* What you need to do
Across the listing that follows, work out how many lines carry the string "every". Provide that number and nothing else.

* Data extract
++++++
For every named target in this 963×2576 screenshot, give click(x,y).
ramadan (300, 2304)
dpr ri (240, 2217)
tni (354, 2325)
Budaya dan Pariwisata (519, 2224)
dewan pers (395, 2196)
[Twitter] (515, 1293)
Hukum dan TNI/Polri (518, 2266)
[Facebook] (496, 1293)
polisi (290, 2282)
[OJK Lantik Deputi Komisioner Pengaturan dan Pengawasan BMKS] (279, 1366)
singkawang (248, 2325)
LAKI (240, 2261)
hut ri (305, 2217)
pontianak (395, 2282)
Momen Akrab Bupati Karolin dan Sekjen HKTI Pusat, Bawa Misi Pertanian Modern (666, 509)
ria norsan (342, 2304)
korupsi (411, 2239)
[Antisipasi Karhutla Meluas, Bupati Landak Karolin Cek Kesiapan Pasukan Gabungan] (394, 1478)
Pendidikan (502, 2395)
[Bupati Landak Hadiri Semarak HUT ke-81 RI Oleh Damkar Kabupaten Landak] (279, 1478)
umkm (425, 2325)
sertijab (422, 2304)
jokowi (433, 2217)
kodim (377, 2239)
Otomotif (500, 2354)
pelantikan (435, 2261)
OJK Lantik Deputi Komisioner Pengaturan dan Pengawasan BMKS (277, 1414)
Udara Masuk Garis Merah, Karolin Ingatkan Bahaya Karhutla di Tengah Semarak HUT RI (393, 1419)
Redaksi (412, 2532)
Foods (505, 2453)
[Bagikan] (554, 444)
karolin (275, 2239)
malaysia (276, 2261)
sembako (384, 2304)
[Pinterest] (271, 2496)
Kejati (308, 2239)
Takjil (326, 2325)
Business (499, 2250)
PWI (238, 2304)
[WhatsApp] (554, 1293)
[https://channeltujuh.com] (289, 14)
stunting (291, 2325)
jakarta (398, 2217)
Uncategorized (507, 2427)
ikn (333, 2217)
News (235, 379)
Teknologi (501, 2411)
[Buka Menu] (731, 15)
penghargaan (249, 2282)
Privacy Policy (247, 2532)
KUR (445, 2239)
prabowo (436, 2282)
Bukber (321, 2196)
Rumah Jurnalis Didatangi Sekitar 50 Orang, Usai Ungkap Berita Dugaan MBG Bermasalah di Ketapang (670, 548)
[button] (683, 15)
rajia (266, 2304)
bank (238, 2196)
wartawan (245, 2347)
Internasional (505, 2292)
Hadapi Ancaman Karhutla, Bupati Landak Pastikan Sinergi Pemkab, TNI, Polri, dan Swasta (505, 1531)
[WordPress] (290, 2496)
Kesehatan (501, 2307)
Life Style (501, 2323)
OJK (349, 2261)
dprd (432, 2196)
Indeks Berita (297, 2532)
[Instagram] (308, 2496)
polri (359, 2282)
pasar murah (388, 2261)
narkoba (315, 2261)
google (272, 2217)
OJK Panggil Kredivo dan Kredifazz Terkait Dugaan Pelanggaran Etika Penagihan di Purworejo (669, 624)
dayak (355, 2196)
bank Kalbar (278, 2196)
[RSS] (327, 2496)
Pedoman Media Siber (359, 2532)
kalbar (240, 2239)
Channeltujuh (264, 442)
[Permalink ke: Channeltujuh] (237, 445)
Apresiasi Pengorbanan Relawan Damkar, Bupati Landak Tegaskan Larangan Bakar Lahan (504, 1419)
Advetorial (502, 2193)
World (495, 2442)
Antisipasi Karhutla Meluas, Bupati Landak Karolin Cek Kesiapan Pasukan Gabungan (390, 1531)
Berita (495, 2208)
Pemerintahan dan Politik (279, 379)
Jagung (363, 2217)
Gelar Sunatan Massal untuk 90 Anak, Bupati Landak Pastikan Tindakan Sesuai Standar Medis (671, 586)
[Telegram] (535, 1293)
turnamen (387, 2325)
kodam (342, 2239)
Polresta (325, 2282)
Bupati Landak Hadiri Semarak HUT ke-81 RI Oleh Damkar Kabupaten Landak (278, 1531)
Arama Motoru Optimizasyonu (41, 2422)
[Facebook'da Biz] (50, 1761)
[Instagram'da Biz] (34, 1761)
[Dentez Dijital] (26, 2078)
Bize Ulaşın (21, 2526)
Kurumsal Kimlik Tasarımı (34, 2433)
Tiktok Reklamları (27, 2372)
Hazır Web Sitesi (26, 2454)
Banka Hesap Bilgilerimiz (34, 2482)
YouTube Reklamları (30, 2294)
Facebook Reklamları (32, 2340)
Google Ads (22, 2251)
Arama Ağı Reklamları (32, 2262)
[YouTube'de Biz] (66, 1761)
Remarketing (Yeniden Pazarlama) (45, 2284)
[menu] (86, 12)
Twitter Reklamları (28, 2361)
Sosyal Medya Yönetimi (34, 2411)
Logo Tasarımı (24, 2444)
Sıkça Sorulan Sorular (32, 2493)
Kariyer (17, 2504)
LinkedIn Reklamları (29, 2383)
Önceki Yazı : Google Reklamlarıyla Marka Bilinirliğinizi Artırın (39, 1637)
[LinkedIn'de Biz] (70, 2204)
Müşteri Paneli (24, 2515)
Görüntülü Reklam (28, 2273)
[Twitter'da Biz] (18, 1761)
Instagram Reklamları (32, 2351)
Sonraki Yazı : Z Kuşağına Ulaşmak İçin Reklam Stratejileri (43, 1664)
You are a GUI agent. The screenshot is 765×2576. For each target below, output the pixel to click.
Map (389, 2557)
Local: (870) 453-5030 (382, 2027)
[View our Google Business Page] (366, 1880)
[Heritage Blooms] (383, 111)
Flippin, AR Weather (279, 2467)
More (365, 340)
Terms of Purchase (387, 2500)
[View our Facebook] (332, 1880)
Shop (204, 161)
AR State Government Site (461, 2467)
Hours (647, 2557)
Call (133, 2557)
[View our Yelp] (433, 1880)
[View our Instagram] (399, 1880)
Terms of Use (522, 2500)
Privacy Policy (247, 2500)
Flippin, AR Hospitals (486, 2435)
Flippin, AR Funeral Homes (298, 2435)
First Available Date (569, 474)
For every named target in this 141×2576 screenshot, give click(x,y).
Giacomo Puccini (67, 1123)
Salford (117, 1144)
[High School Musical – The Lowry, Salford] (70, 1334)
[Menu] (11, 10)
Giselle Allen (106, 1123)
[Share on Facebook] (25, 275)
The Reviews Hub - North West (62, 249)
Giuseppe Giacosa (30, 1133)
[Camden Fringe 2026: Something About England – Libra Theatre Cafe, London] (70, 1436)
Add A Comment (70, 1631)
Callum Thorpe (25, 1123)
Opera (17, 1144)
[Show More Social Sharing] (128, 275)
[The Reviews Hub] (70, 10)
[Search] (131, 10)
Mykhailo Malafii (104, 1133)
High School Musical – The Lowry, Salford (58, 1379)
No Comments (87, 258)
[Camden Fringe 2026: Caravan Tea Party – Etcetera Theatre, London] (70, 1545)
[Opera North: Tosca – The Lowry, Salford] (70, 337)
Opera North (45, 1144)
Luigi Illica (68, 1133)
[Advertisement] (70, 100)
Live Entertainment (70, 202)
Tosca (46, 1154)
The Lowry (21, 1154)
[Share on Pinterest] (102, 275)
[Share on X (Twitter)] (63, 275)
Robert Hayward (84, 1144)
++++++
* Output for this exercise
2